Actually we’re in Turkey for New Year, but it doesn’t sound so good. Jake and I flew into Antalya yesterday (30th December) for a week of sun and steep rock. Not much sign of sunshine yet, but no shortage of very steep rock.
We hired a car for the 60 minute drive to Geyikbayri, which is the main centre for the climbing around here. You can get a shuttle service and then walk easily to most of the crags, but for an extra 20 euros the extra flexibility seemed worthwhile. Reading the Rough Guide about Turkish driving had me wondering, and they do have a different take on lane discipline, but we managed to cross the city at rush hour without mishap, and Sally the SatNav was confidentiality predicting arrival in another 30 mins.
Seemingly she knew a shortcut which we followed onto deteriorating roads into a forest. Tarmac turned to dirt and we managed to miss a turning, but Sally quickly found a new way, avoiding the need for a U turn. Dirt turned to mud and after the third stream crossing we arrived here….
Sense finally overcame pride and I made a U turn, finally making it to Geyikbayri about half an hour late. We were met by our host, Helga, who guided us to Kasaromantica – our home for the week.
Helga is German and settled in Turkey with her Turkish husband about 20 years ago. They built Kasaromantica and moved there a few years later and now offer occasional guest accommodation in the high climbing season, when everything else is full, “as a hobby”. Everything is ordered with typical Tutonic efficiency and the place makes a warm and comfortable retreat. We had an excellent supper and then crashed out to recover from the drive!
Today, New Year’s Eve, dawned wet and windy. Unperturbed, we headed for a recce. The crags are simply awesome. More tufa than I’ve seen anywhere else in the world, festooning caves and walls of orange limestone (with a conglomerate texture in places). Despite the lashing rain, a quick sprint up to the crag yielded dry rock and a mostly dry belaying spot.
First route was a tough 6b – we’d been warned that the”warm ups” are hard for the grade. Next an inviting 7a+ with situ clips caught Jake’s eye, so he powered up that. Lowering off he encouraged me to have a go, and to my delight I scraped my way to the lower off 🙂 Chuffed to bits!
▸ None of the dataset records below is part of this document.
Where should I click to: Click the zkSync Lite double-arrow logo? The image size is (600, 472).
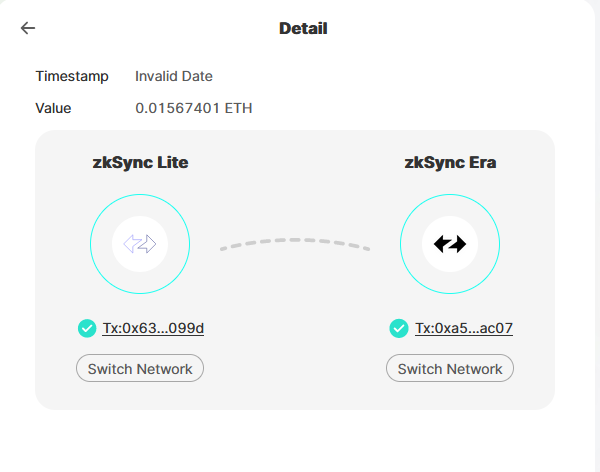point(140,244)
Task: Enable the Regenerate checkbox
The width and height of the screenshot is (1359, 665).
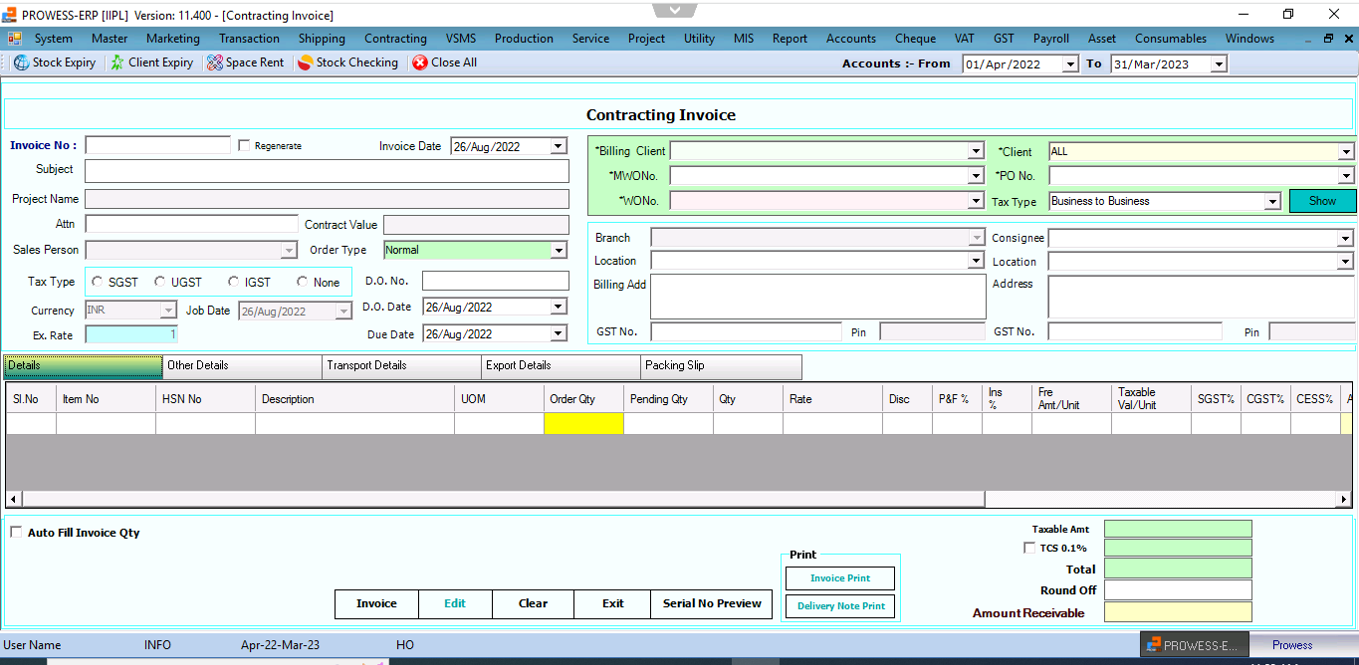Action: (x=244, y=145)
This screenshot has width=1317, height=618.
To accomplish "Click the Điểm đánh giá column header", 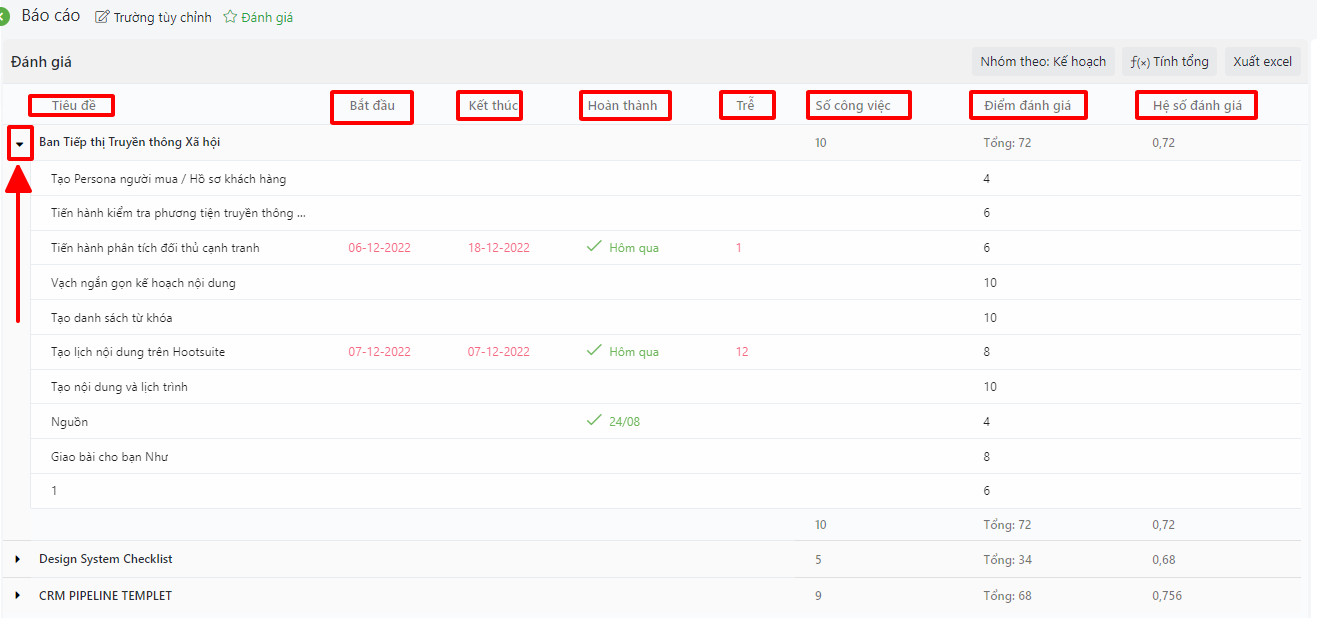I will pos(1027,106).
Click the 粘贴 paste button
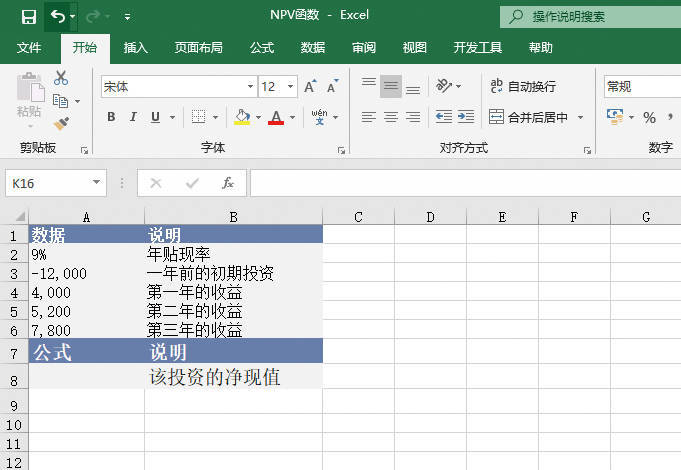Viewport: 681px width, 470px height. (x=29, y=100)
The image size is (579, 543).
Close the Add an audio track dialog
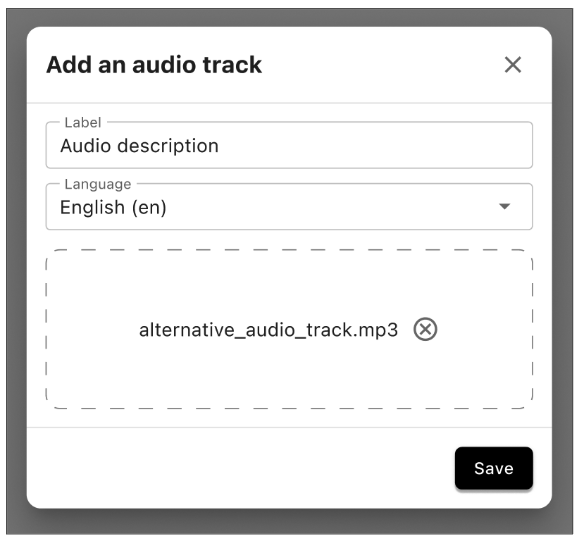[513, 65]
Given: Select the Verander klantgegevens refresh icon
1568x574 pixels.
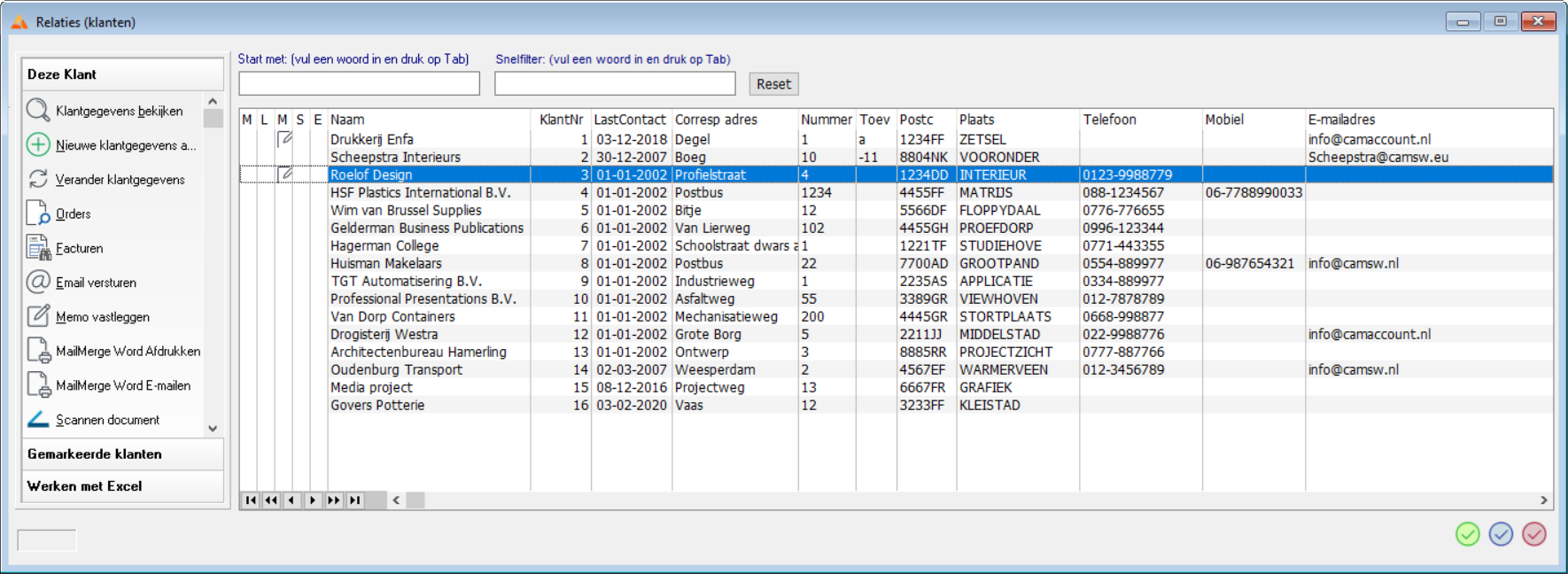Looking at the screenshot, I should click(x=38, y=179).
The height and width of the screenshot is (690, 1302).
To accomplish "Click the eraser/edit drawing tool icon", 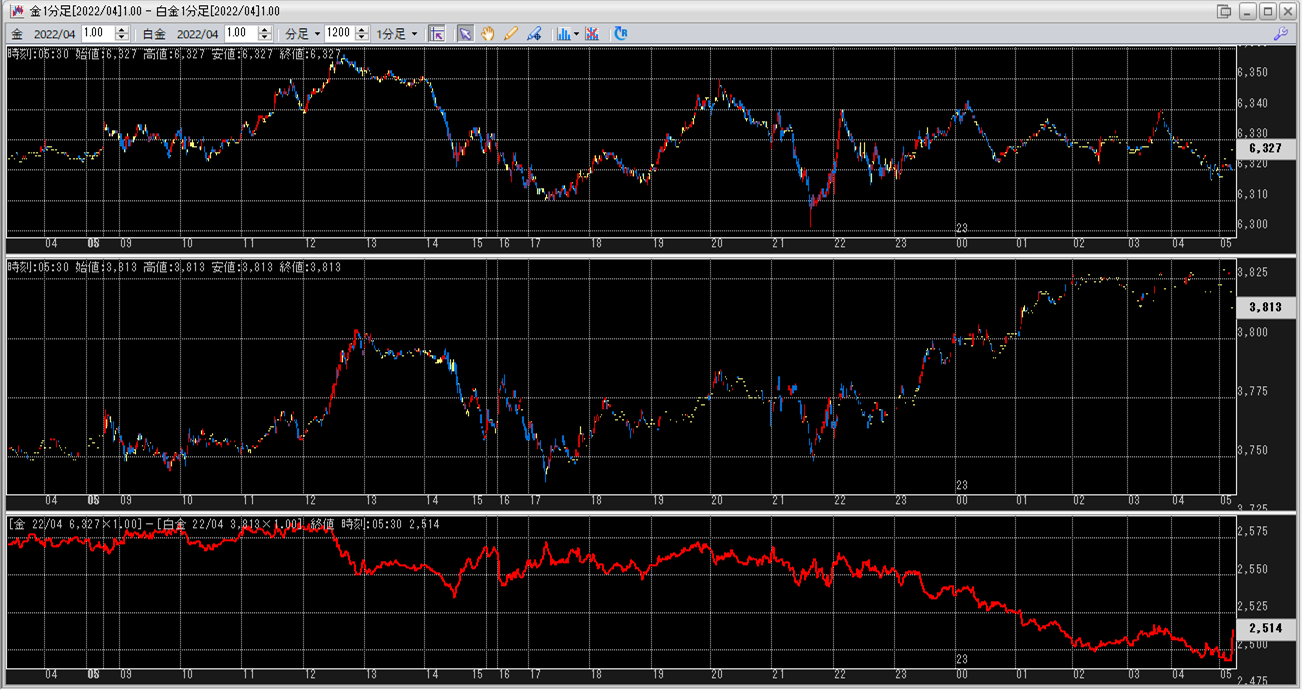I will click(x=535, y=33).
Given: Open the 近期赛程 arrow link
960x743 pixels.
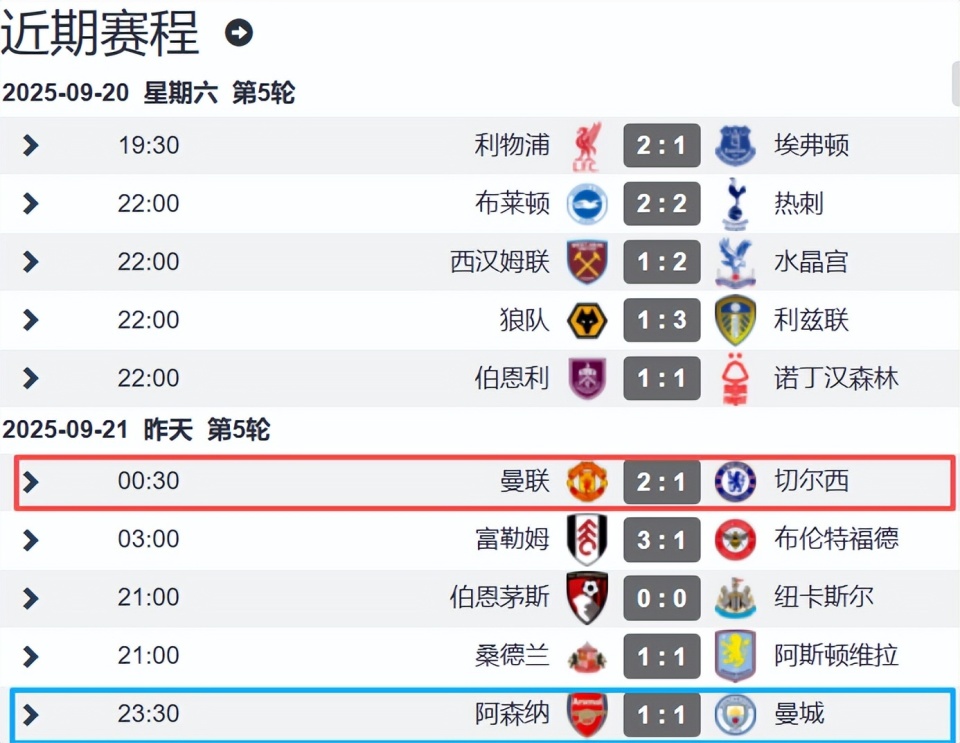Looking at the screenshot, I should [238, 32].
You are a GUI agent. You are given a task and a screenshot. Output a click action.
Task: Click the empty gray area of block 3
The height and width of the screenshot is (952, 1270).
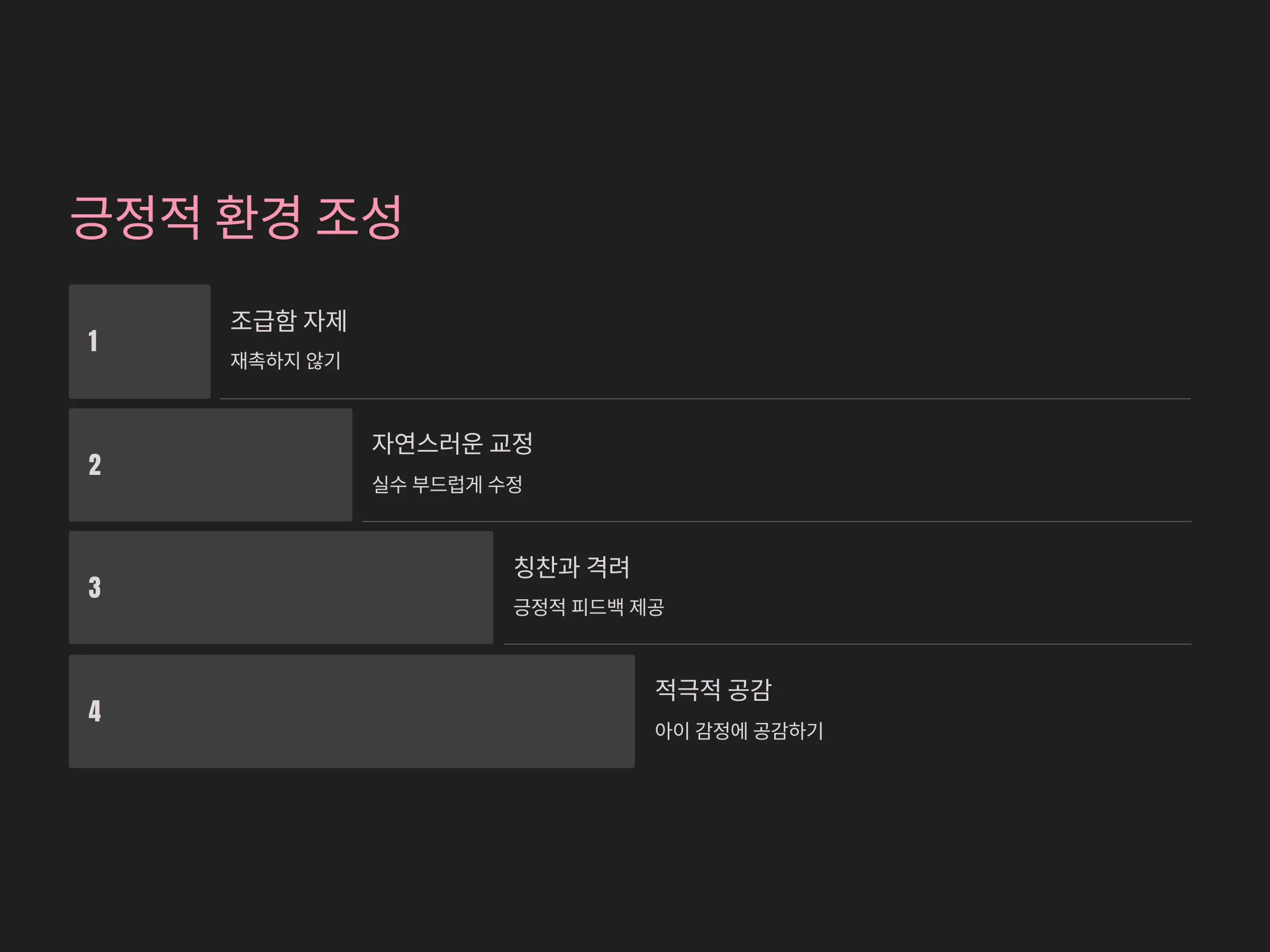[x=298, y=588]
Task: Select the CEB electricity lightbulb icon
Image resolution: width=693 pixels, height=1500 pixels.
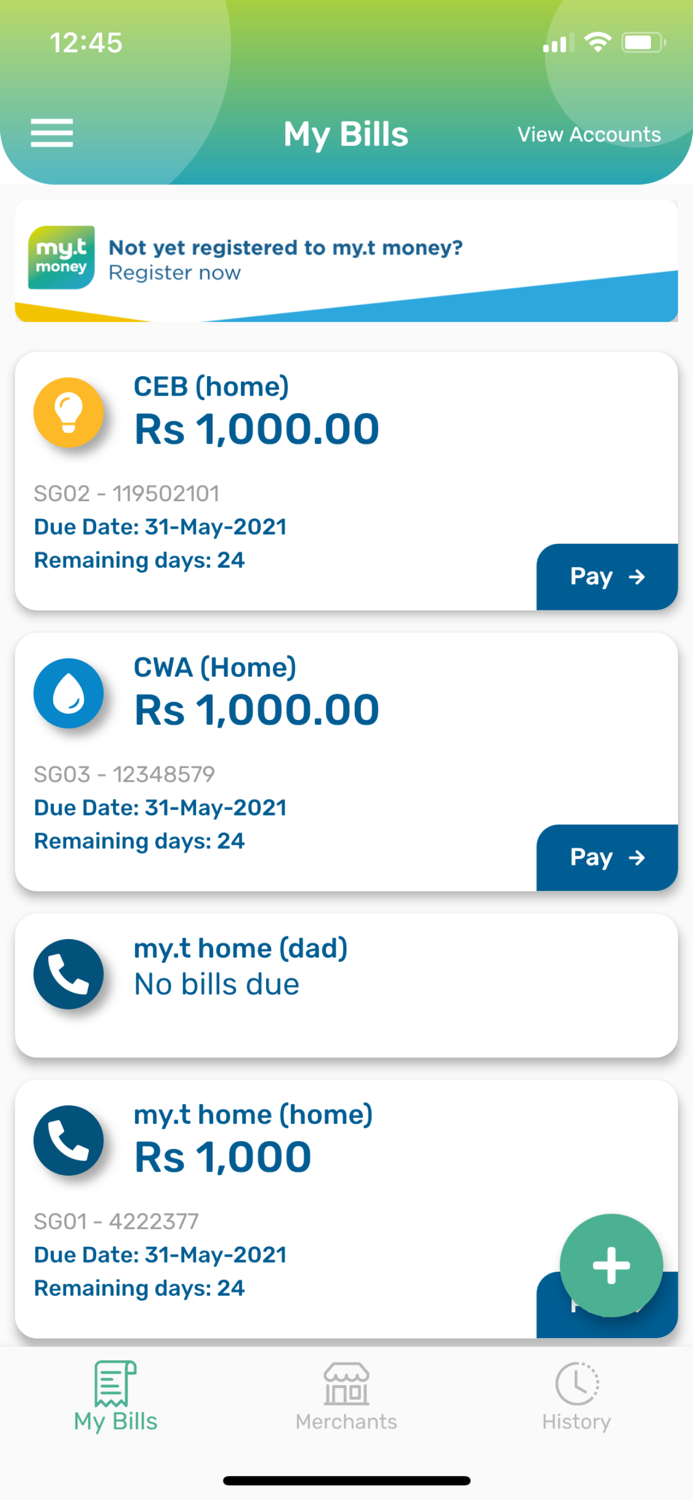Action: pyautogui.click(x=69, y=412)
Next a 7b+ which Jake despatched in fine style, confirming the beta that it was a really soft touch. He pressed on to attempt the 8a extension and made decent progress, but no cigar. In for a penny…. I set off up the 7b+ and clawed on via ungainly back and foot rests and tenuous tufa pinches, scraping through the crux and to within a move of the 7b+ junction. By now the rain had returned and the wind changed direction, lashing the rock and turning the finishing holds into a water fall. I bailed on the last move 😦 not strictly a 7b+ tick, which would have been my first, but a personal high water mark anyway.